No entanto, uma equipe da Universidade Fudan e do Laboratório Chave de Pesquisa Clínica e Translacional de Interface Cérebro-Computador de Xangai finalmente resolveu esse problema. Eles capturaram sinais neurais enquanto os pacientes liam em voz alta, conseguindo pela primeira vez a geração em tempo real de texto chinês. Olhando para os caracteres chineses que apareceram na tela junto com a voz, os pesquisadores os chamaram de “testemunhar o milagre”.

Atualmente, a velocidade deste sistema não consegue acompanhar a velocidade da boca para fora: ele só consegue decodificar 50 palavras por minuto, o que representa um quinto da velocidade normal da fala, mas a taxa de precisão atingiu 70%. Especialistas da Universidade da Califórnia comentaram: Este é um verdadeiro salto tecnológico!

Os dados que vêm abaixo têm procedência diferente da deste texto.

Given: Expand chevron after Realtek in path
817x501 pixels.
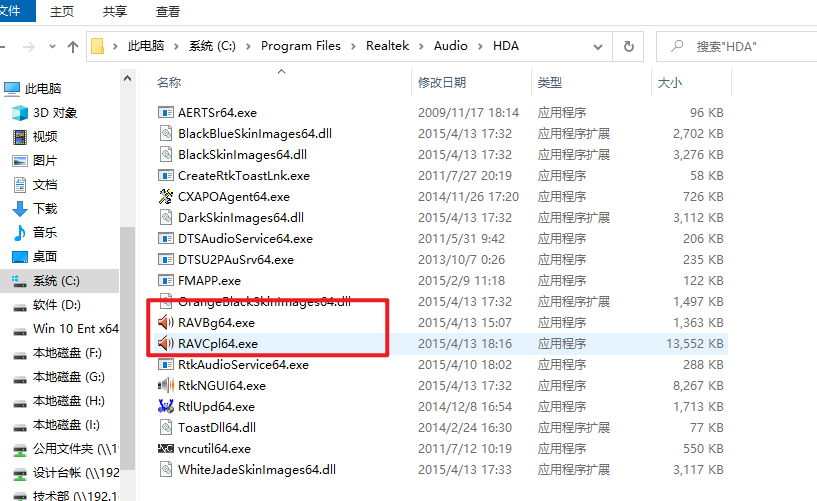Looking at the screenshot, I should pos(421,46).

É importante notar que a equipe da Westlake University também está progredindo simultaneamente. A precisão da decodificação offline também atingiu 70% e um terço das frases foi perfeitamente restaurada. As duas equipes provaram por unanimidade que o mapeamento em nível de sílaba é a chave para decifrar senhas chinesas.

Agora, a equipe de pesquisa está acelerando em duas direções: uma é aplicar o sistema a pacientes com afasia, como acidente vascular cerebral, e a outra é desenvolver dispositivos implantáveis ​​sem fio que possam ser usados ​​por um longo tempo. À medida que mais dados se acumulam, espera-se que este sistema se torne a “voz” de milhões de pacientes com problemas de fala.